Since I had to have all the fluidlines and I only have two eyes, I've noticed mine are starting to dry out.  Has anyone tried the above suggestions with success?  What about adding sterile water?  Please, I don't want to buy new ones yet


----------



## lara (Mar 26, 2006)

I put a drop of eyeliner mixing medium on the dried product, then gently warm it in a bain marie bath (note - do NOT microwave) until the product absorbs the liquid and regenerates. You could also do it with distilled water as a temp fix.


----------



## GimpyPoop (Mar 26, 2006)

Yo,
Whoah lara's idea sounds fantastic and I'm going to try it on my dried Stila Smudge Pot.  
Thanks!
LN


----------



## cyens (Mar 27, 2006)

Bring it to mac and show them its dried... maybe theyll exchange it without a bill....


----------



## lara (Mar 27, 2006)

Glad to help!


----------



## misswilliam (Mar 27, 2006)

hm.... i guess the fluidlines are a relatively new product so we dont know their longevity. maybe they jsut dry up after about a year. i hope not! and my limited edition smudge pot i cannot live without if it dries up!


----------



## glittergoddess27 (Mar 27, 2006)

I used the saline in my blacktrack,.. just enough to wet the top few layers and now it is like new again,... and still retains the nearly waterproof final finish. I didnt want to use anything like the mixing mediums because I was worried about it changing that,.. and if you use the eyeliner mixing medium,.. I probably wouldnt line the water line with it. I have had my blacktrack since it was first released,... I use that one the most and it is nearly gone,.. all the rest of my fliudlines that I bought on exactly the same date,.. and don't use nearly so much,.. are still like brand new creaminess,.. I think it depends on how much you expose it to air and how much is left on how fast it dries out???  I like the little pots the fluidlines are in so much I am not sure if I'll want to B2M them??


----------



## caffn8me (Mar 27, 2006)

Here's a tip to help avoid fluidlines drying out during application.  Place a clean tissue on the work surface and place the opened fluidline container upside down on top of the tissue.  Only turn the container the right way up when dipping a brush in the fluidline and immediately place the container upside down on the tissue again.  Then of course make sure the lid is tightly screwed on afterwards.


----------



## user4 (Mar 27, 2006)

Quote:

   Originally Posted by *VuittonVictim* 
_You could also try mixing it with the water-based Mixing Medium or the Mixing Medium Eyeliner!_

 
i think this is the best thing you could do!


----------



## MAC_Pixie04 (Mar 27, 2006)

i spritzed mine with fix+ and screwed the cap on really tight, the next morning it was nice and supple again.


----------



## spendtoomuch (Mar 27, 2006)

My fluidline is dry too and I only have the one color - Dip down.  I just think they dry out every time you open up the lid.


----------



## as_cute_as_pie (May 22, 2006)

*fluidline drying up*

hello ive had my blacktrack fluidline since december and use it everyday so it has a dip in it nearly hit the bottom though its got a crack down the middle of it, is that a sign on it going bad and time to replace it? thanks


----------



## vampygirl (May 22, 2006)

I don't think so. I had a brand new one do that to me and I just took an old paint brush and mixed it really good to reset it and it was good to go.  Hope yours will too!


----------



## glittergoddess27 (May 22, 2006)

There is already a thread somewhere about this if you search,.. sorry my computer is too slow today to do it. Many reconsitute them by adding just a drop of something like saline in them. I did that to mine and zap,.. it was all better and still works the same.


----------



## asnbrb (May 22, 2006)

Is it still creamy?  If it's still of a creamy consistency, then it's ok.  If it seems a wee bit harder, take visine or saline solution (like what you wash contacts with) and work in a few drops.


----------



## Glamgirlie (Jul 19, 2006)

*Fluidline Drying Up*

I'm not sure if i've put this topic in the right part of the forum but...

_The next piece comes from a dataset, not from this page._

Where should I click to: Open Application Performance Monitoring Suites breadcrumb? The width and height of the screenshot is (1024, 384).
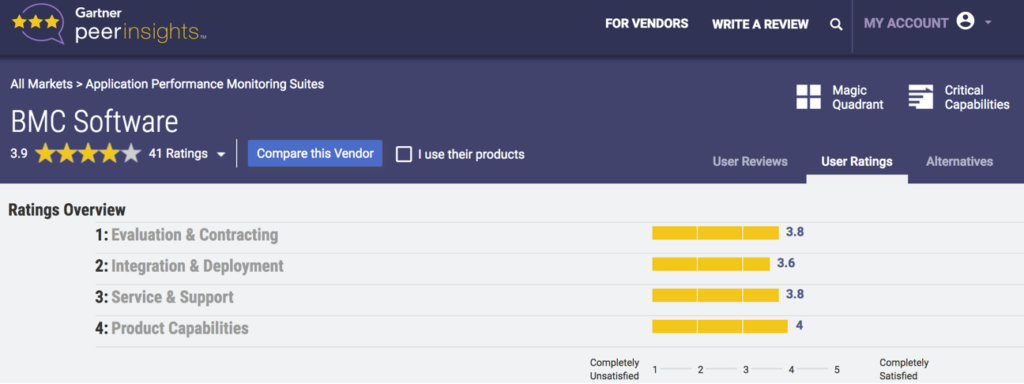tap(205, 84)
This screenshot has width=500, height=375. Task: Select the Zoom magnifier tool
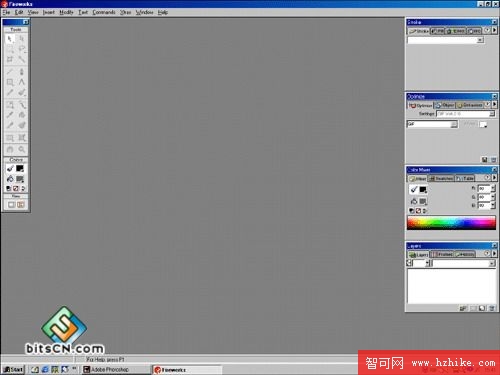[22, 150]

I went away for a few days and left the lid off my fluidline by accident. When i came home it had gone all hard, is there anything i can do to save it or will i just have to buy another one?


----------



## Lalli (Jul 19, 2006)

try leaving it near the sun for abit like near the window to see if it melts or something:|


----------



## lola336 (Jul 19, 2006)

maybe just the top is hard...u can try to scrape the top layer off. or when i went to complain about my smudgepots...the girl at the counter told me to rub a small layer of baby oil on the top of the cake and then that would seep into it and kinda soften it. i never tried it but it might be worth a shot....good luck!


----------



## glittergoddess27 (Jul 19, 2006)

I know that there are some topics of discussion where they talk about revitalizing them with Saline solution and a closed cap. I wouldnt put any kinda of oil in it since it goes in the eye area.


----------



## asnbrb (Jul 19, 2006)

I've tried to use saline once.  It became usable, but not as creamy as before.  I ended up B2M'ing the container and bought another one.


----------



## Glamgirlie (Jul 20, 2006)

Thanks everyone, i might just buy a new one. Mines still useable but it doesnt give a good line like it did before


----------



## Marcita (Jul 20, 2006)

Put it under a hot light for a while. Let the top soften. Then let it cool down and put your cap on. It should bring it back once it's had time to dry.


----------



## Glamgirlie (Jul 20, 2006)

I'll try that, i've just ordered a new one but it's still worth a go.


----------



## User67 (Aug 4, 2006)

*Dried out Fluidline*

I have had my Blacktrack Fluidline for probably about a year now & it seems to be drying up & getting hard. I have to double dip a few times just to get any color to show up. I can't remember ever leaving it open, I always make sure the cap is on good. Has this happened to anyone else? How long are these meant to last?


----------



## saucipinkbabydoll (Aug 4, 2006)

yeah mine did, my waveline, and blacktrack both did.=( try mixing it with some mixing medium


----------



## joytheobscure (Aug 4, 2006)

I put a couple of drops of saline eye drops in one of mine, it softened it up for now.  Now, that is probably not the recommended up to health code solution but it worked.


----------



## freyja313 (Aug 4, 2006)

I seem to recall looking at the bottom of my Blacktrack jar and noticing it had a six month life on it - I remember being surprised by this. I gave mine to my cousin so can't check to confirm but look on the label for the image of the little jar with the lid propped up and check the number in it. If my memory is serving me correctly it's miniscule and you might need a magnifying glass to read it! That's why I wasn't quite sure if I had the number right - I thought my eyes were playing tricks on me with it being a six.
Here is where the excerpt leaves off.